ASSIGNED TASK> Only the lines from the one with "Expand the 新建 submenu arrow" through the end of the material are wanted, copied exactly and with the pictures left out.

PROVIDED INFORMATION>
..........
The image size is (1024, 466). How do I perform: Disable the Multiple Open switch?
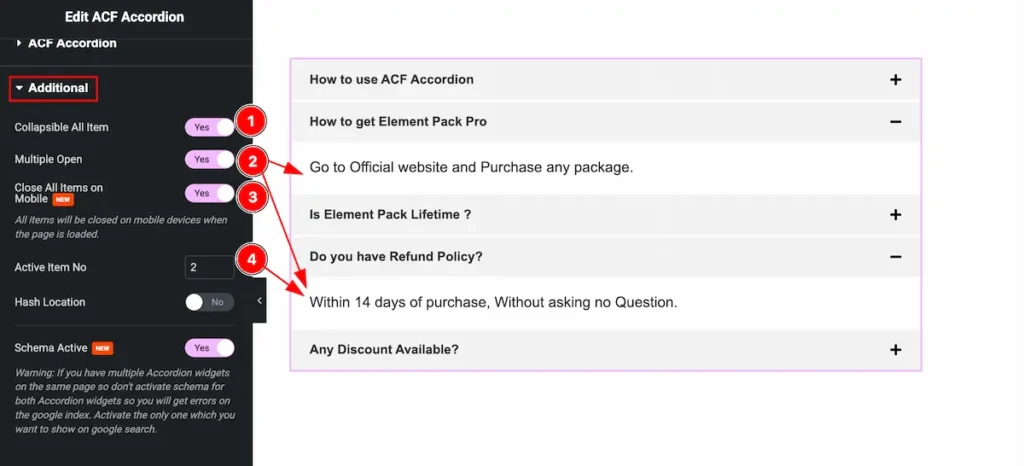(x=209, y=159)
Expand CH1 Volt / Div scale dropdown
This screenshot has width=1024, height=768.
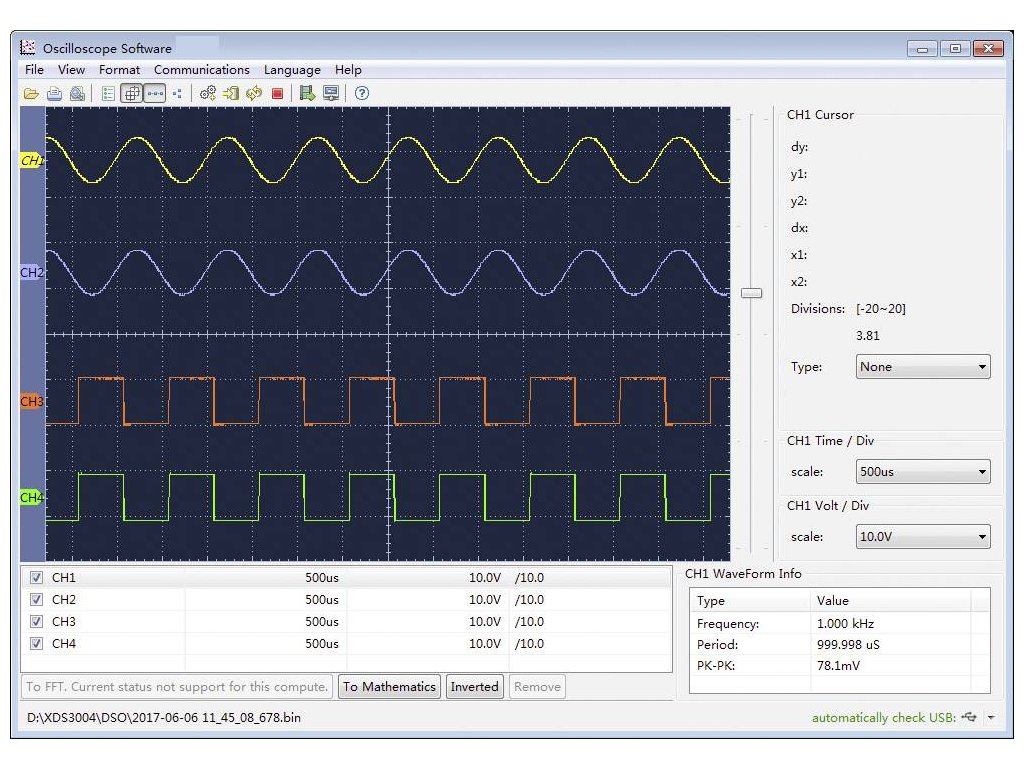tap(922, 537)
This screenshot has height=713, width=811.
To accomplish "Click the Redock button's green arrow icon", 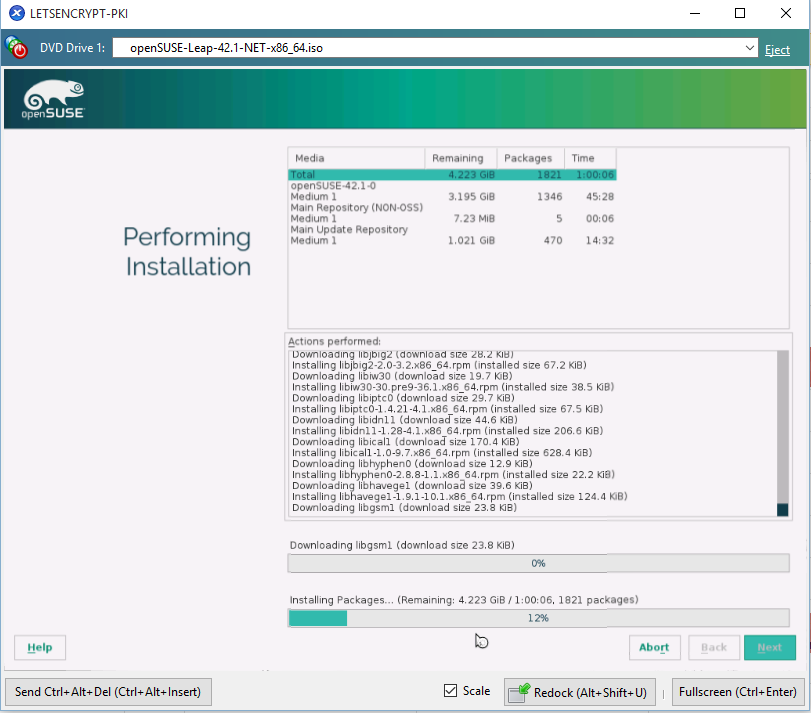I will pos(519,692).
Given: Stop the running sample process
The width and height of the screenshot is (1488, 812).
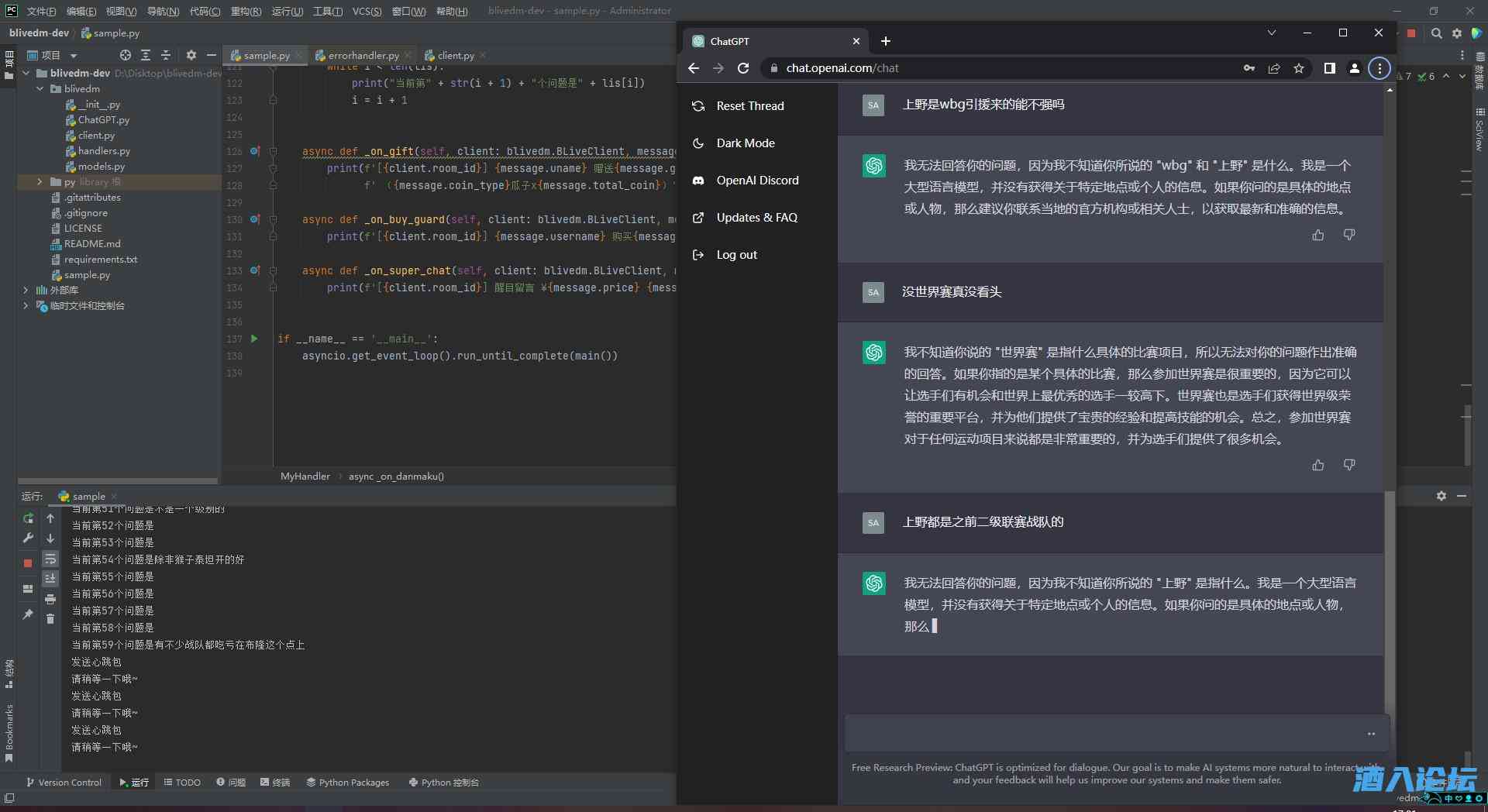Looking at the screenshot, I should [x=28, y=563].
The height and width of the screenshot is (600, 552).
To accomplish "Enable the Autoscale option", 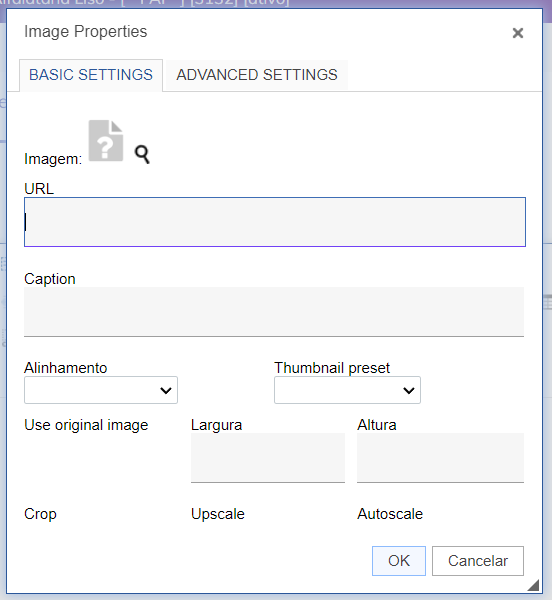I will coord(390,514).
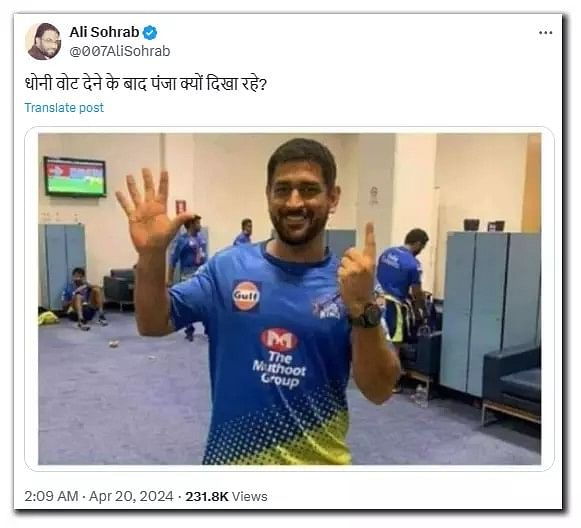581x528 pixels.
Task: Click the Gulf logo on the jersey
Action: pyautogui.click(x=246, y=295)
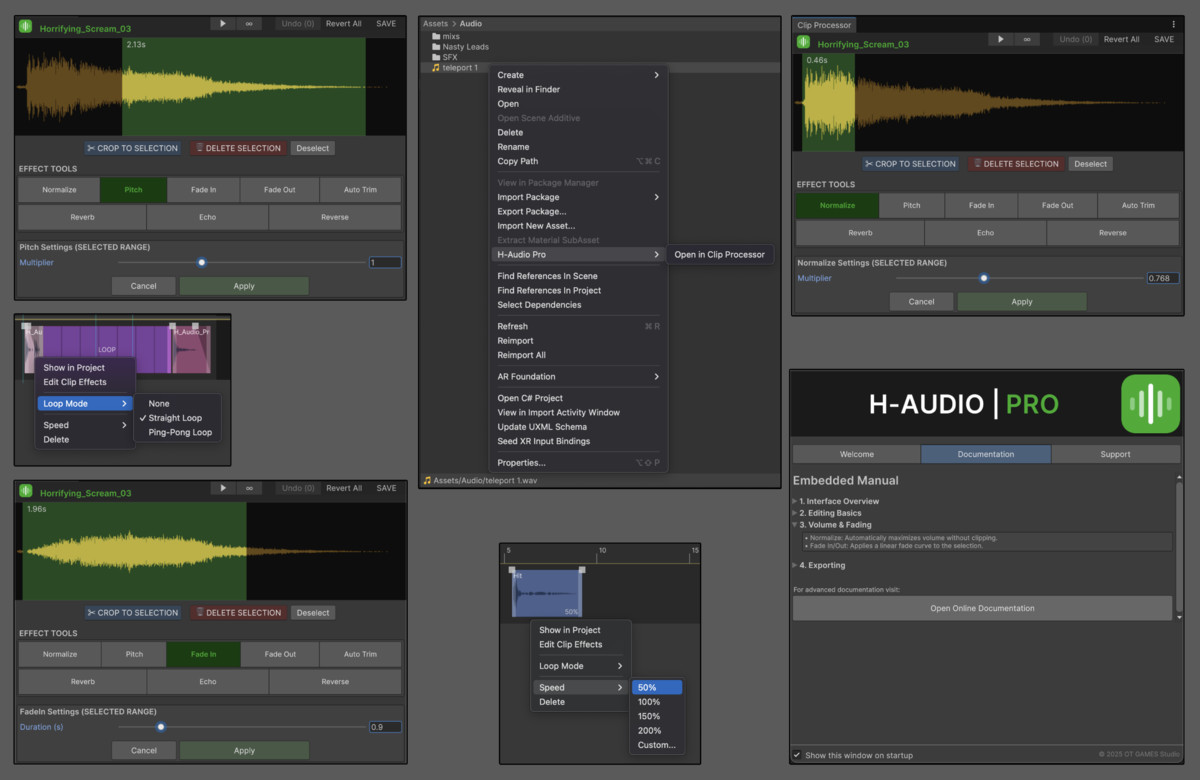1200x780 pixels.
Task: Click Open Online Documentation
Action: tap(982, 608)

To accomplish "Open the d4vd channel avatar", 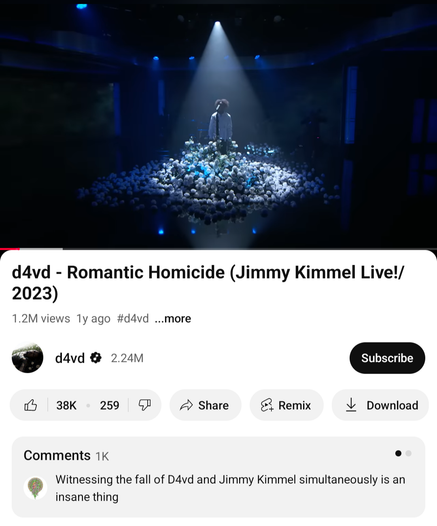I will pos(28,358).
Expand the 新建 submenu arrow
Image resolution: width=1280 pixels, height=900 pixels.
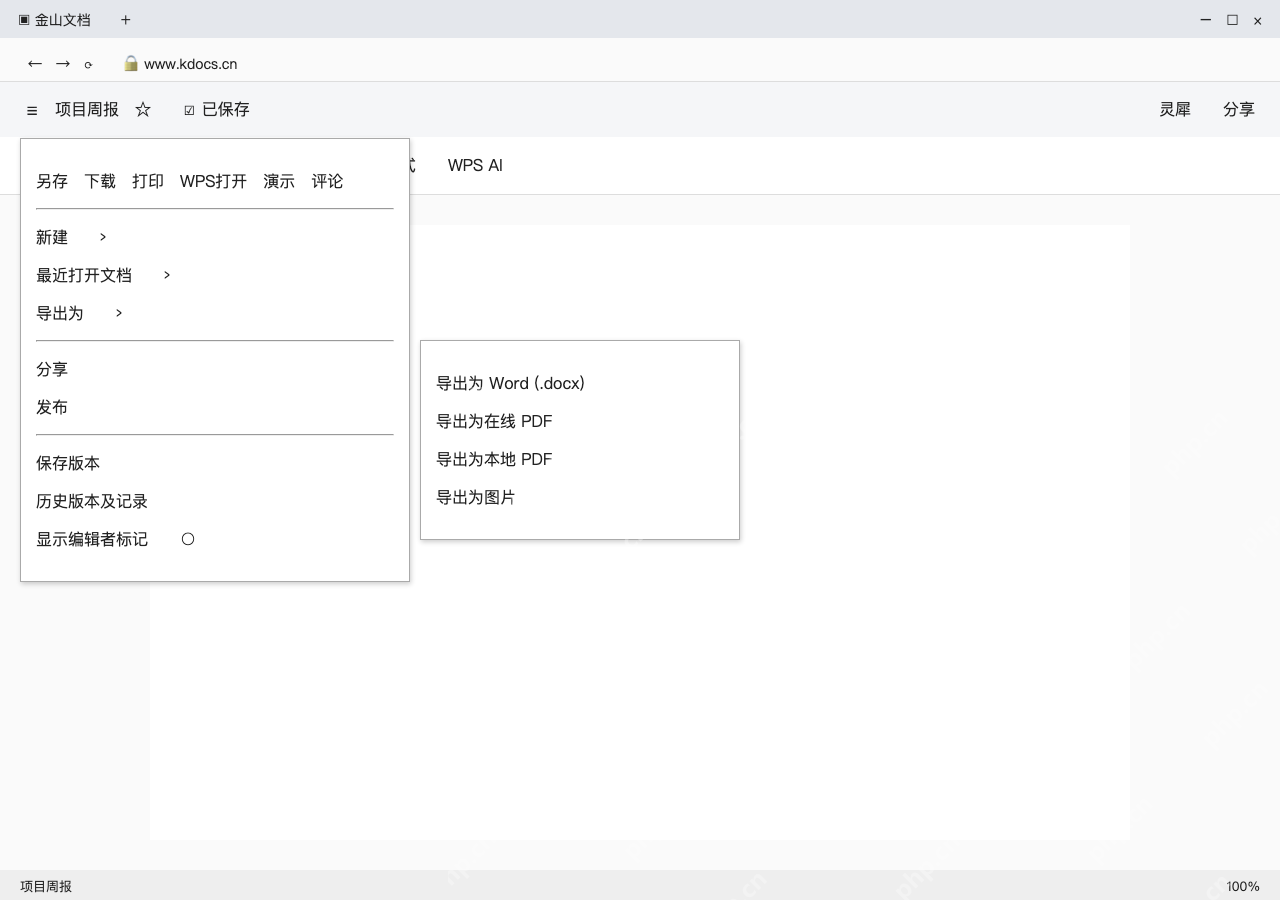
..........
EXERCISE RESPONSE>
Expand the 新建 submenu arrow
Image resolution: width=1280 pixels, height=900 pixels.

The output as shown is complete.